**What is needed:** Please continue the piece on Lina Khan's appointment to lead the FTC, starting right after its last sentence.

**Passage provided:**
The Biden administration is very publicly building one of the most aggressive teams of business regulators and would-be trustbusters in recent memory. Capping the move was the appointment of 32 year-old Lina Khan to run the Federal Trade Commission – the same Khan who said Amazon is a corporate evil that must be broken-up because it provides a multitude of goods and services quickly and cheaply to tens of millions of customers.
Charlie Gasparino writes Biden’s appointees could spell real trouble for the economy, and wonders whether we could have weathered the government-mandated shutdowns without the tech companies the Biden-ites want to dismantle:
…could society have functioned properly during the COVID lockdowns without Amazon deliveries? All businesses would have shuttered were it not for tech innovations like Zoom. While we are at it, if Big Tech is so powerful and evil, why are its platforms so popular with most Americans?
Then there’s the bureaucratic two-step Team Biden used to get Khan the top FTC job:
The sleight of hand the Biden administration used to appoint Khan as FTC chair is also worth noting. The Senate originally confirmed her as an FTC commissioner; she received some GOP support because Republicans are hating Big Tech these days — but they didn’t think she would be named FTC boss.

[Pixel coordinate grounding data]

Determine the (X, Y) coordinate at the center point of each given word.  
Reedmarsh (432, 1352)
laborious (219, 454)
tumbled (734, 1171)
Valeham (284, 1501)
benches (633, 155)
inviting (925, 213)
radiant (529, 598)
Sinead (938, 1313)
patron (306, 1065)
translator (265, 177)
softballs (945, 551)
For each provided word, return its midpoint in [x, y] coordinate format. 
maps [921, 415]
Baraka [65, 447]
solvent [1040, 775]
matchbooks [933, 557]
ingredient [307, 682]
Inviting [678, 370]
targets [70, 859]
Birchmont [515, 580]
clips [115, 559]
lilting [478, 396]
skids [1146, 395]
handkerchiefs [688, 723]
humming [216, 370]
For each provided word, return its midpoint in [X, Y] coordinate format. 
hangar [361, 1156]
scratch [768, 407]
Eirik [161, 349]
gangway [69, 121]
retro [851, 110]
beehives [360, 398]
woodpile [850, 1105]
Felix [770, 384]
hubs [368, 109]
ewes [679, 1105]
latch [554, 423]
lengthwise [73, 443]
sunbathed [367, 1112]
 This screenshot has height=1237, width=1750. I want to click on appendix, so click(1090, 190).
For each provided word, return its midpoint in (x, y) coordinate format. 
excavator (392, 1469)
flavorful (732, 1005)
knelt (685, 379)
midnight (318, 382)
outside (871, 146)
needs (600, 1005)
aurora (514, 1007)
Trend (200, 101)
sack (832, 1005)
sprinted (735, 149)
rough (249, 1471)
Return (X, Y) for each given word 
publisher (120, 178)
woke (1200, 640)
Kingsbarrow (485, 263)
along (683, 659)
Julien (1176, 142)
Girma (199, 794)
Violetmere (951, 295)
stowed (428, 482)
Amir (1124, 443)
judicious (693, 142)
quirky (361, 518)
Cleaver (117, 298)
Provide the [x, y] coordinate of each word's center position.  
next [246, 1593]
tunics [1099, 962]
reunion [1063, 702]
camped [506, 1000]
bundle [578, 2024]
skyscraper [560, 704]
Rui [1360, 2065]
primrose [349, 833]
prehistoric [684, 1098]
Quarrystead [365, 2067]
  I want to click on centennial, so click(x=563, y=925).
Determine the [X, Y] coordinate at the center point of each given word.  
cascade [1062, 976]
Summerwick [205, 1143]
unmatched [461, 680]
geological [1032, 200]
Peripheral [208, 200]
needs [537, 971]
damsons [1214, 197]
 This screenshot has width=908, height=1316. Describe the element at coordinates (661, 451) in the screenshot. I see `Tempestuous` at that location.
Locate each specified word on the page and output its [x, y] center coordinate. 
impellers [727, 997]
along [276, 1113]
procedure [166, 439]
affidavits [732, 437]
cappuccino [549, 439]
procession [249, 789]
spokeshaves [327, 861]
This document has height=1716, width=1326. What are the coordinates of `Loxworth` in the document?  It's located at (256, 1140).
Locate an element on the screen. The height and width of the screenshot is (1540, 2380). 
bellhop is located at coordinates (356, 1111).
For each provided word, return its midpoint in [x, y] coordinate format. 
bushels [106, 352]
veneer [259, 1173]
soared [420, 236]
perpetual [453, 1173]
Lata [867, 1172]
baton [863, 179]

**Response to this exercise:**
But right after her Tuesday confirmation as commissioner, the White House elevated her to FTC chair. Not only were GOP senators who had voted for her blindsided, but so was Senate Majority Leader Chuck Schumer, whose close associate Rebecca Kelly Slaughter — a more seasoned antitrust lawyer — was serving as acting commissioner.
White House sources say the shotgun-wedding approach was out of concern that Big Tech would lobby against her to the GOP and possibly Schumer. Now Khan, the 30-something antitrust hipster, can join forces with Gensler and possibly Racine to put progressive theories to work in the business world.
Government goes through cycles of more and slightly less regulation (it never entirely deregulates, regardless of what critics say). The pendulum has swung toward aggressive regulation – to the point of punishment. That could spell real trouble for a sustained economic recovery.